Black Snapper are very deep water snapper usually only caught by deep dropping with electric reels.
The shark could be one of many species in the gulf but it is most likely a Gulf Pointed Nose. It is not a nurse or a balcktip.


----------



## grouper sandwich (Jul 22, 2008)

Definately a gray (mangrove) snapper.  There are some BIG ones on the high relief spots in the gulf from May-September when they aggregate to spawn.  A 9.1# mangrove is not unusal for this time of the year.  We've been catching quite a few in that range over some wrecks out of Carrabelle and St. George Island.  Our best method has been chumming them to surface and freelining very small pieces of cut bait on small hooks with light line.  What a blast!  Congrats on a great catch and most likely an even better dinner.


----------



## grouperdawg (Jul 22, 2008)

*snapper*

I have no idea on the shark,  so many sharks are protected now you have to be careful if you keep one.

No question it's a mangrove/gray snapper & a nice one,  the bigger ones I have caught offshore always seem to have that bronze color although I have caught some inshore like that too.  A lot of people in the gulf call them black snapper,  not to be confused with the actual black snapper!  

I have never heard a mangrove being called a schoolmaster,  but that wouldn't suprise me.  Red Porgy's are often called white snapper.  The Schoolmaster's we spear on the reefs in the bahamas have a yellow tail & yellow fins. I believe those are actual schoolmaster snapper. 

I took some pictures of a huge cubera I saw snorkling a few weeks ago,  the teeth are a dead give away.  I'll try to post if they come out.

Hard to see b/c used a cell phone but the fish in the bottom right corner is the biggest/fattest mangrove I have caught,  we also had a problem with the ice that day:


----------



## pottydoc (Jul 23, 2008)

Hunting Teacher said:


> It's a mangrove.
> The previous post about the Cubera's canines is dead on. It is definitely not a ARS. Red snapper are actually more pink and rounded than the mongrove.
> Black Snapper are very deep water snapper usually only caught by deep dropping with electric reels.
> The shark could be one of many species in the gulf but it is most likely a Gulf Pointed Nose. It is not a nurse or a balcktip.

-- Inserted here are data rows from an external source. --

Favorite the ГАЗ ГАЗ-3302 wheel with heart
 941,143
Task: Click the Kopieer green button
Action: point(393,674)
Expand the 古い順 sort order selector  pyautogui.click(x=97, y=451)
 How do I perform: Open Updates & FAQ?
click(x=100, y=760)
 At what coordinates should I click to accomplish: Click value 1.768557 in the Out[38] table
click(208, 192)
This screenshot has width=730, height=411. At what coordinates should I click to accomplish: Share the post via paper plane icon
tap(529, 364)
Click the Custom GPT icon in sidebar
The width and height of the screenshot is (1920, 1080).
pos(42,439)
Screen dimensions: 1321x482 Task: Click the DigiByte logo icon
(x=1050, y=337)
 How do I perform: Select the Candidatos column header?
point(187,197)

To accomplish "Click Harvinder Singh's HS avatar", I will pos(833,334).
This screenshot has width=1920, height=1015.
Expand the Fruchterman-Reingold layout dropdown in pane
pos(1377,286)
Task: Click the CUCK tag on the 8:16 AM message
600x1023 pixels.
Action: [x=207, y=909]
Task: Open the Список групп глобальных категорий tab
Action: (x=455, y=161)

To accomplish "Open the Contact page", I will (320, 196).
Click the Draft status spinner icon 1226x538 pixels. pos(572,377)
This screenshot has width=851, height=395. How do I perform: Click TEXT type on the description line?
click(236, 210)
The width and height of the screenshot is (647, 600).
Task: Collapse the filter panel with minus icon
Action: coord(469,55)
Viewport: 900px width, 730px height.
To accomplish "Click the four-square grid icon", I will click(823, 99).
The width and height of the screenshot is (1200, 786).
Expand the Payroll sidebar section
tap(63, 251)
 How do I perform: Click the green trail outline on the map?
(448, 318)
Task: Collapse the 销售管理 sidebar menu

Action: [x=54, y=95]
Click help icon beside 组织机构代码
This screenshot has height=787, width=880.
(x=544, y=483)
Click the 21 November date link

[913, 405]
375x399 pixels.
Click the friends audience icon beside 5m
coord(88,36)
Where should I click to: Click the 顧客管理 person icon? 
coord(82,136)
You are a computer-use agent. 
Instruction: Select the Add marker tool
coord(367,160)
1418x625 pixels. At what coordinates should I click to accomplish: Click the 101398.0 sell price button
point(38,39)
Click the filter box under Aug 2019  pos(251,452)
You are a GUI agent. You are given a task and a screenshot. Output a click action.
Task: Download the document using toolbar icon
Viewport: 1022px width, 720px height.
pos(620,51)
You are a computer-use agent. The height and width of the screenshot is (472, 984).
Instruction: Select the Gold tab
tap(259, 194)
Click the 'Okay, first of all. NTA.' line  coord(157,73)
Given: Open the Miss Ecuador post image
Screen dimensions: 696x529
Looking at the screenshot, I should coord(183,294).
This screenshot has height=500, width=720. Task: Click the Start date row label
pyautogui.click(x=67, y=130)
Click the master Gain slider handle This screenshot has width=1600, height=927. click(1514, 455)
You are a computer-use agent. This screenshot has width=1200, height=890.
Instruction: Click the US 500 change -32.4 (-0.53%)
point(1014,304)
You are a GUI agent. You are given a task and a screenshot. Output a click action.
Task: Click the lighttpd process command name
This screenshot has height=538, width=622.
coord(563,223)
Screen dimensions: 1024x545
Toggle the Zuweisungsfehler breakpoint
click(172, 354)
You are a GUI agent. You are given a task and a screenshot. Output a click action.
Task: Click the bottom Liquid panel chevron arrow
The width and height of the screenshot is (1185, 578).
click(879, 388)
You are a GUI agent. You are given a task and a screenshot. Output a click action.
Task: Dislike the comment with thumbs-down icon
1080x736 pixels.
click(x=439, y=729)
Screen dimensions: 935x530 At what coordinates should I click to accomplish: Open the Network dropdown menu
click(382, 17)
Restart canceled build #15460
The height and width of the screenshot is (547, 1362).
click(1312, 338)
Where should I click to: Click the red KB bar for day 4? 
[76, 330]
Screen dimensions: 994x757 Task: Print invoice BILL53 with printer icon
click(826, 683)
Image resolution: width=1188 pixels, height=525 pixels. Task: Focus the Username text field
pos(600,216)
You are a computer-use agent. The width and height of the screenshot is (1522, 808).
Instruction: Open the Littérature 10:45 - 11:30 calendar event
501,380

Mangrove, no doubt. We caught them to over 12 lbs when I was in Venice last month. They're also called grays and blacks. There are a type of deep water snappers called blacks, also.


----------



## redneck_billcollector (Aug 2, 2008)

Mangrove, Cubera tend to be tropical until the grow big, then they wander.  I read a tagging study about cubera a while back that said the small ones are limited to  places with shallow stoney coral but once they get big they become wide ranging and can be found the Gulf over and on up the Atlantic coast. I have never caught a small one, I caught some nice ones down in ol' Mexico though.


----------



## larpyn (Aug 2, 2008)

mango


----------